23 months ago by
France / Toulouse / GeT-Plage
Hi Picasa !
Indeed, you will need to perform a polishing step after assembly, this will lower your error rate from ~1% (after assembly with canu) to ~0.001-0.0000001% (depending of the coverage used for polishing, you can find information in this link : https://github.com/PacificBiosciences/GenomicConsensus/blob/master/doc/FAQ.rst section "What is the expected quiver accuracy? ")
So, you indeed need a alignement file, but with PacBio, everything is a bit more complicated. Considering their bas/bax.h5 format, you will need a particular aligner (blasr you said it right) that will produce an alignement. However, this alignment will be not in bam format, but in a specific format called .cmp.h5 (cmp strand for comparison I guess).
Blasr align file by file. In order to align all your .bas/bax.h5, you are going to use an other tool called pbalign. This tool can take as an input a .fofn file (file of file ... forget about the n) which is a list of all the path that lead to your raw data, and will literally call blasr for all your raw data file and then compile their result.

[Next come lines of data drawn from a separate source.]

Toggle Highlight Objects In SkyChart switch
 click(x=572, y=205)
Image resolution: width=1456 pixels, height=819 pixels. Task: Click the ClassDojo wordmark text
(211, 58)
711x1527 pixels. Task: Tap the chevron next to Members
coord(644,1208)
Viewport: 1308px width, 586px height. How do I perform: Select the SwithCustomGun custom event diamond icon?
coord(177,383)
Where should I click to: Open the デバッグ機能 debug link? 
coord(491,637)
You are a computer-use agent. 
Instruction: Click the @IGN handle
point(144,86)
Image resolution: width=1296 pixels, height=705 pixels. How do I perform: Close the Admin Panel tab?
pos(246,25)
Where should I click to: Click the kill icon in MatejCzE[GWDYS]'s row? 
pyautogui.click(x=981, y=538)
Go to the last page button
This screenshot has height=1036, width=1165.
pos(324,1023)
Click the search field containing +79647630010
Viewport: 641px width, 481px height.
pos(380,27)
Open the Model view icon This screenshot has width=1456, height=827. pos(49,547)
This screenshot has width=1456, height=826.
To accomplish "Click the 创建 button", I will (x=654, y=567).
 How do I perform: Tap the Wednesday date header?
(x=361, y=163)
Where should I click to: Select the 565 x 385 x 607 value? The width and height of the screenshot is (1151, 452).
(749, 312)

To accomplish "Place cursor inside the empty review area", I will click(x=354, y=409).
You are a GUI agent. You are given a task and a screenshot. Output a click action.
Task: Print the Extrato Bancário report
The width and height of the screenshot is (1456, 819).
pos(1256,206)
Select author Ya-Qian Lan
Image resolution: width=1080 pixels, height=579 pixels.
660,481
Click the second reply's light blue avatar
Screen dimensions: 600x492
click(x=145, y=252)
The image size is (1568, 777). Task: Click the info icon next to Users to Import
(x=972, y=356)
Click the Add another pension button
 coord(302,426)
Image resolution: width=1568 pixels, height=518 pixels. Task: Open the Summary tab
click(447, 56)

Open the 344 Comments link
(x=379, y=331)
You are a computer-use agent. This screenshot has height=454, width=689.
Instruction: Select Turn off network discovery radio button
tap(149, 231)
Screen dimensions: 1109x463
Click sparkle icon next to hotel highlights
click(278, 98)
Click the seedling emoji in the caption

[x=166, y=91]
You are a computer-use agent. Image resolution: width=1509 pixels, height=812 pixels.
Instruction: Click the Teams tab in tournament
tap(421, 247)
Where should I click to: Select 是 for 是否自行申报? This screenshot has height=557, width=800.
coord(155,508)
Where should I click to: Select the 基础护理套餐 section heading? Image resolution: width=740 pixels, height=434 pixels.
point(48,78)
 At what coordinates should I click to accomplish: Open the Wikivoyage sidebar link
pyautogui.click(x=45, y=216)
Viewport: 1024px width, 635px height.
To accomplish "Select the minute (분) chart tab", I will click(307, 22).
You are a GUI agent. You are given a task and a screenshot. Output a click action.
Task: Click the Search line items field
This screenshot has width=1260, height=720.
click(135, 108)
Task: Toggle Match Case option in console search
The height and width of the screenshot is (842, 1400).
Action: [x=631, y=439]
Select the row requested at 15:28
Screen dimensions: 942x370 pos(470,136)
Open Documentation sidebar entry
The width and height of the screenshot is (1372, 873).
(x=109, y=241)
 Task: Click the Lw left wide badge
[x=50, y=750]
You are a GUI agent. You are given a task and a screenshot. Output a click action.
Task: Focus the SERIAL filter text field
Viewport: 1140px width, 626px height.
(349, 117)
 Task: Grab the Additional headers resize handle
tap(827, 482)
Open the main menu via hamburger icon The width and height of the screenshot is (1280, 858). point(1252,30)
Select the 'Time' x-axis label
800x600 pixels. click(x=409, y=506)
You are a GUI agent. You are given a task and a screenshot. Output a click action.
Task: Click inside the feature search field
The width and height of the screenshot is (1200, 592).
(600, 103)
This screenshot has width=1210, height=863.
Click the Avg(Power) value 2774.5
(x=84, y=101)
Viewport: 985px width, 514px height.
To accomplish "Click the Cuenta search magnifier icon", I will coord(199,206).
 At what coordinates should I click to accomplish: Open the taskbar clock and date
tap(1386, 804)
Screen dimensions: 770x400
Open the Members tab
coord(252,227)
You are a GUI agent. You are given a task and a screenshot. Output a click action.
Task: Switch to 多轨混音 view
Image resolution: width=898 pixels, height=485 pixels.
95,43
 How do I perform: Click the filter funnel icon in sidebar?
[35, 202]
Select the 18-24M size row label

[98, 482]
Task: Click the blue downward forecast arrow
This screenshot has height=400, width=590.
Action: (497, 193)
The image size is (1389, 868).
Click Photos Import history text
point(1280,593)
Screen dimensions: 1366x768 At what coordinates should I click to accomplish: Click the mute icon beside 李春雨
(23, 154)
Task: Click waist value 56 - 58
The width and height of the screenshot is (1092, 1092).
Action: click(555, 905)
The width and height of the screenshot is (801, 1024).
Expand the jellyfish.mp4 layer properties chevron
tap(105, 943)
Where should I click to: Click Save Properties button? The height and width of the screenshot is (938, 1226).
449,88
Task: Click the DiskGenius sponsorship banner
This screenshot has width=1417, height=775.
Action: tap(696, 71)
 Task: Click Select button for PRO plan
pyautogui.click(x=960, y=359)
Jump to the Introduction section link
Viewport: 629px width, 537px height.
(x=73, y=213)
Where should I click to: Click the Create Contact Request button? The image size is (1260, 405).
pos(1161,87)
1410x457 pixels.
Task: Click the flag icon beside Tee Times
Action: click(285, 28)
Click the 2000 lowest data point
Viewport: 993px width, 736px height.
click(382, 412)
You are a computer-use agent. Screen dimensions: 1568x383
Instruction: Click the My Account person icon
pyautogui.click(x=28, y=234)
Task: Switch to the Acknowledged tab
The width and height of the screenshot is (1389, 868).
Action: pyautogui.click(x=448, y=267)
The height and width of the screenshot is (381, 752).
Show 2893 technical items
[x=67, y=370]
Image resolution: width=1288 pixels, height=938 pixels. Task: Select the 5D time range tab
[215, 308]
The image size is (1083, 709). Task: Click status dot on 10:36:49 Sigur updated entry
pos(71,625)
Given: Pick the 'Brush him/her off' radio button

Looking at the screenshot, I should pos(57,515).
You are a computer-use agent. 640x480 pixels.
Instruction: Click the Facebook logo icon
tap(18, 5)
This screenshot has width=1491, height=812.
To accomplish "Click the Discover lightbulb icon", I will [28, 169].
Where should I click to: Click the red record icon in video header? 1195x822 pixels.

Here a small example of how a .fofn file should look (sorry for horrible paths) :
As it was really hard for me to gather this informations, here how I used pbalign :
pbalign --forQuiver raw_reads.fofn assembly_to_polish.fasta your_output.cmp.h5
Then, you can use quiver using something like this :
quiver your_output.cmp.h5 -r assembly_to_polish.fasta -o polished_assembly.fasta
For installing pacbio tools, I redirect you to this github thread : https://github.com/PacificBiosciences/pbalign/issues/67
Don't try to install all PacBio tools by yourself, don't even try pitchfork, you will lose a lot of time just as I do.
Also, a related Biostar post here : A: Choosing de novo genome assembly
Good luck with your polishing ! This way worked fine for me after weeks or research on this subject.